▶ [Given exercise] Render this sentence from the passage on custom coordinates in Spanish: "It is more common to instantiate `CartesianProduct` using `cx.compose_coordinates` helper function."

Lets defined a custom coordinate class:

In [None]:
import dataclasses

@jax.tree_util.register_static
@dataclasses.dataclass(frozen=True)
class UniformAxis(cx.Coordinate):
  """Cell centered coordinate with uniform discretization of (0, `length`)."""

  name: str
  size: int
  length: float

  @property
  def dims(self):
    return (self.name,)

  @property
  def shape(self) -> tuple[int, ...]:
    return (self.size,)

  @property
  def fields(self):
    delta = self.length / self.size
    cell_centers = np.linspace(delta / 2, self.length - delta / 2, self.size)
    return {self.name: cx.wrap(cell_centers, self)}

In [None]:
z_centers = UniformAxis('z', 10, np.pi * 2)
print(z_centers)
z_centers.fields['z']  # access to supporting value from `@fields`.

In general, `Coordinate` can specify multiple dimensions. One special instance of such coordinate is a `CartesianProduct`, that simply bundles multiple `Coordinate` primitives together. It is more common to instantiate `CartesianProduct` using `cx.compose_coordinates` helper function.

In [None]:
x_axis, y_axis = UniformAxis('x', 6, np.pi), UniformAxis('y', 7, np.pi)
xy_coord = cx.compose_coordinates(x_axis, y_axis)
print(xy_coord)
print(f'{xy_coord.dims=}')
print(f'{xy_coord.shape=}')

Multi-dimensional coordinates can be used the same way to `wrap`, `tag`, `untag`, etc.

In [None]:
x_axis, y_axis = UniformAxis('x', 6, np.pi), UniformAxis('y', 7, np.pi)
xy_coord = cx.compose_coordinates(x_axis, y_axis)
f = cx.wrap(np.ones((3, 6, 7)), 'batch', xy_coord)
print(f'{f.dims=}')
print(f'{f.untag(xy_coord).dims=}')

## Computation on locally positional axes with (coordinate map) `cmap`

**Key concepts:**
* `cmap` plays a central role in connecting dimension-aware representation to array functions
* `cmap` transforms function `fn` operating on `Array` inputs to support `Field` args
* Resulting function applies `fn` over *positional axes* and vectorizes over *named axes*
* Return values have axis order determined by the order of appearance or `out_axes` kwarg
* Binary/unary operations on `Field` are implemented using `cmap`

If we have a function working with `Array` inputs that we want to apply to `Field` data, we can use the `cmap` to transform it to be compatible with `Field` arguments. Let's start with standard `jnp.add`:

In [None]:
rng = np.random.RandomState(0)
f_rand = cx.wrap(rng.uniform(size=3), 'x')
f_arange = cx.wrap(np.arange(3), 'x')
fs_added = cx.cmap(jnp.add)(f_rand, f_arange)
fs_added

In the example above, `jnp.add` was vectorized over named dimension 'x' and applied to the remaining (empty) positional axes. This is reflected in the 'x' annotation of the output - vectorization over named axes preserves their coordinates.

▶ [Listing]
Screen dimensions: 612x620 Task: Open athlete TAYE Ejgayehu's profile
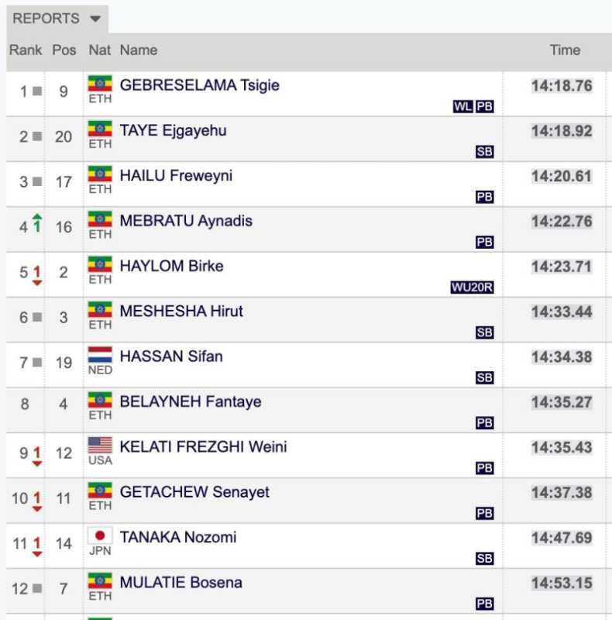pos(173,130)
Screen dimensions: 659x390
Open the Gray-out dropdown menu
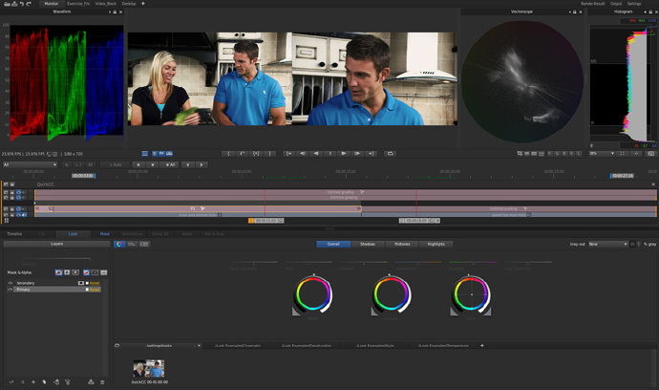607,244
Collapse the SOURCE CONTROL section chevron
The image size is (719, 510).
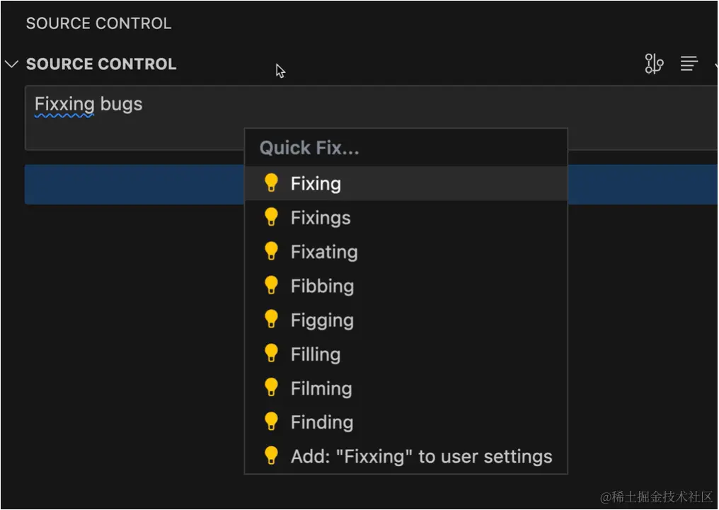11,64
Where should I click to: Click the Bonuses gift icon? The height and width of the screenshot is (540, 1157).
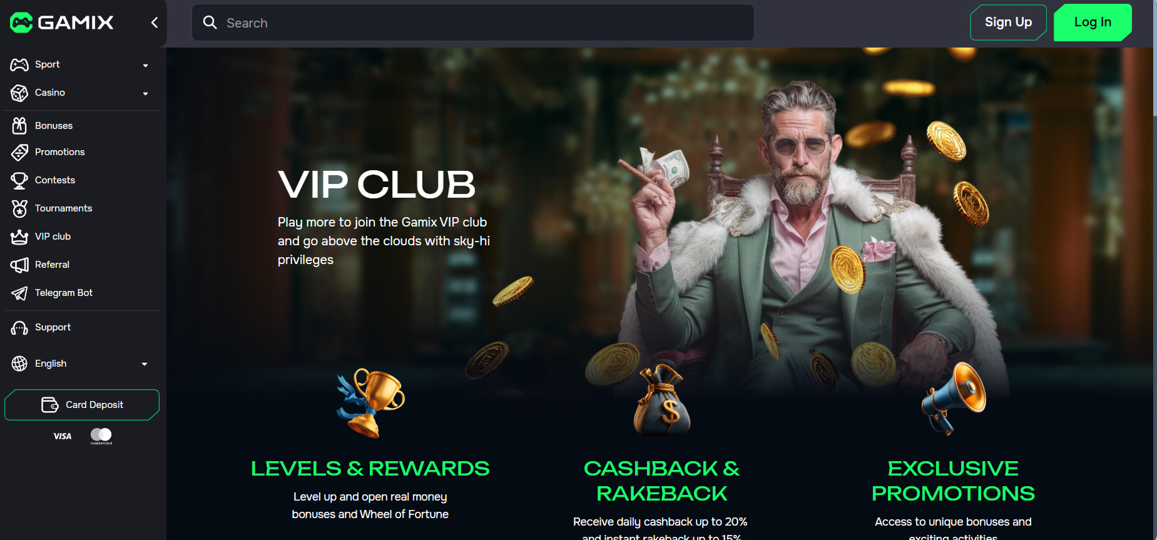[x=19, y=126]
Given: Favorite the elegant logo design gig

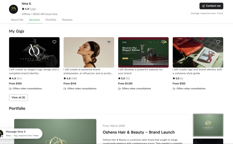Looking at the screenshot, I should [54, 42].
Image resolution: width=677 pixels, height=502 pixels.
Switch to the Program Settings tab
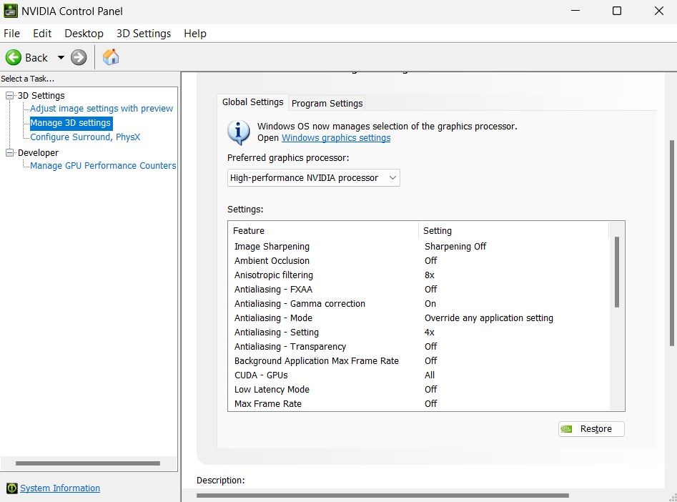[x=327, y=103]
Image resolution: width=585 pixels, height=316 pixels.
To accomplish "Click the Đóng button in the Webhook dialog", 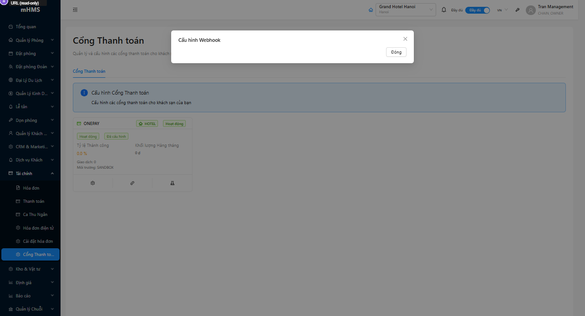I will tap(396, 52).
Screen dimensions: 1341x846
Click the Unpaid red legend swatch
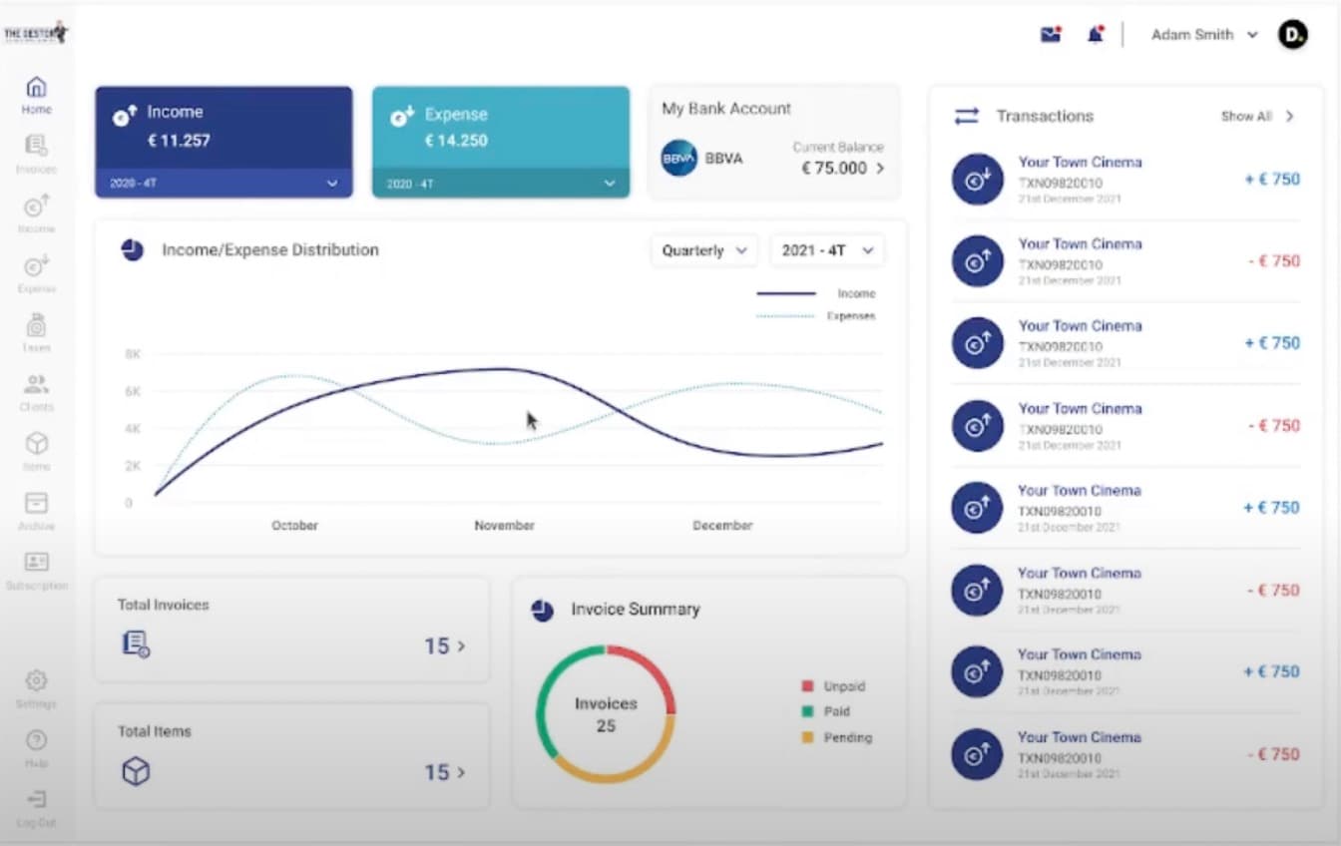[807, 686]
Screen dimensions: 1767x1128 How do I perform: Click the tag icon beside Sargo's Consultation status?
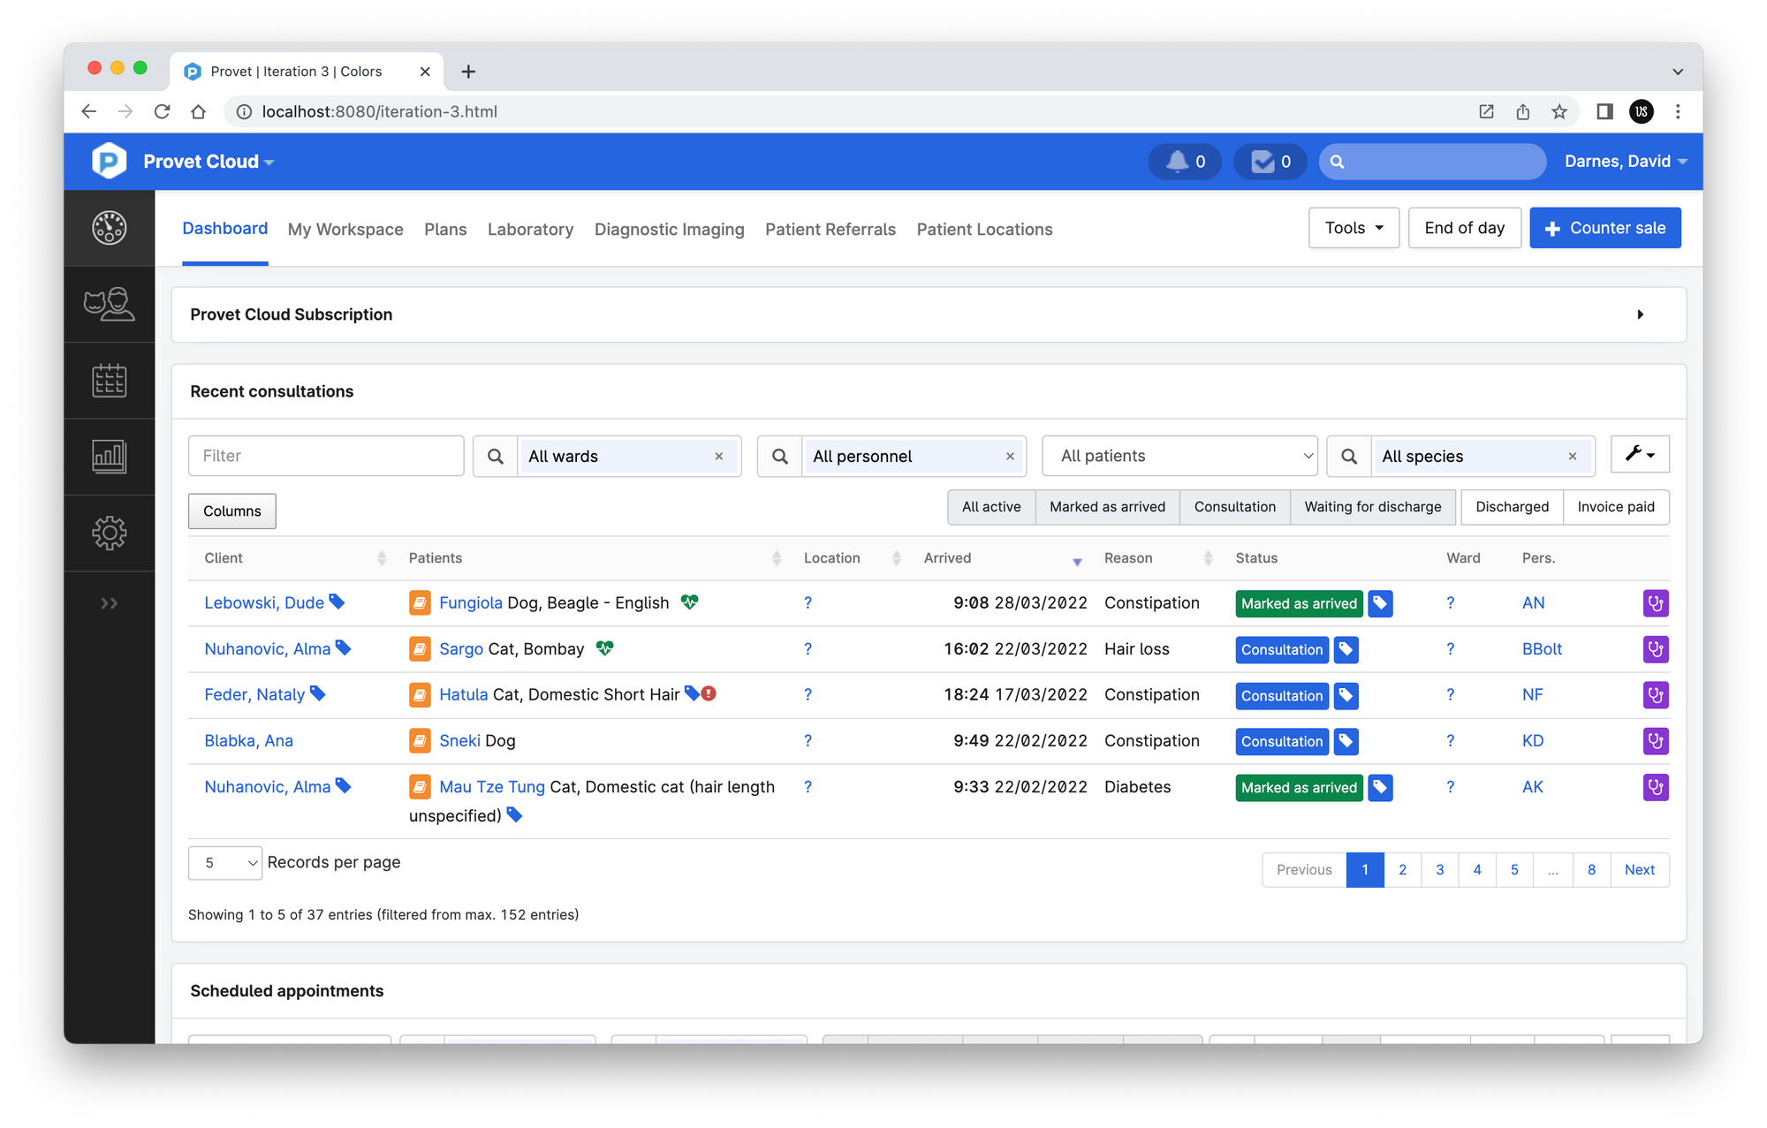(1346, 649)
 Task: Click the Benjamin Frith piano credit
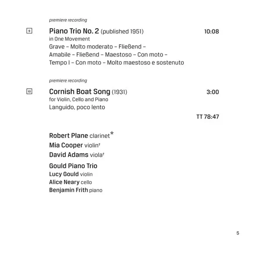pyautogui.click(x=76, y=190)
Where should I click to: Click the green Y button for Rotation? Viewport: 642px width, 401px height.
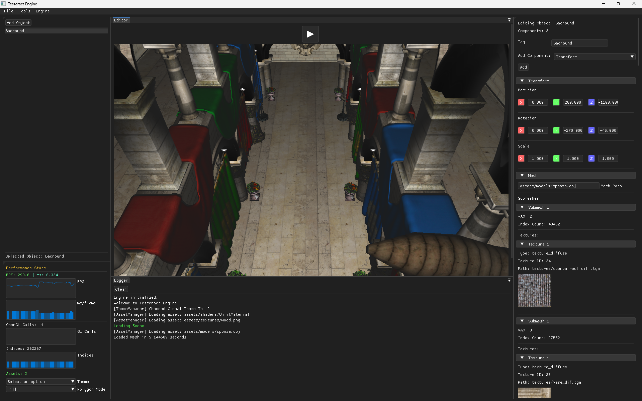[556, 130]
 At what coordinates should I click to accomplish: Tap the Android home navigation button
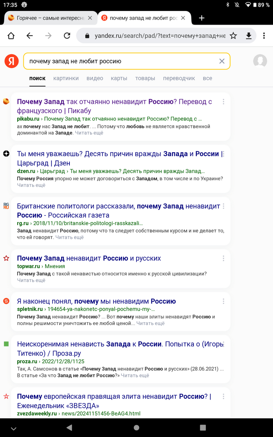point(137,427)
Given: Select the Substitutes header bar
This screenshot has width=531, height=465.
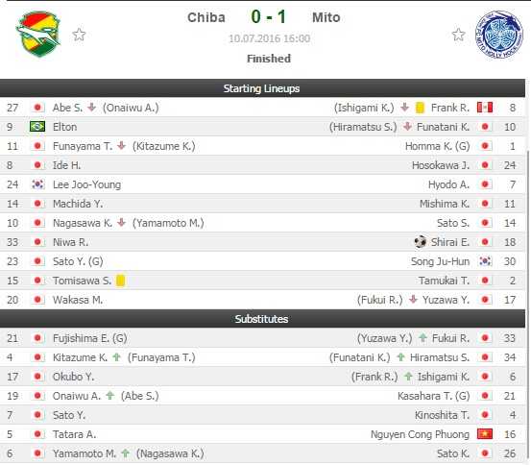Looking at the screenshot, I should tap(262, 319).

▶ [Response to this task] Es más común instanciar `CartesianProduct` mediante la función auxiliar `cx.compose_coordinates`.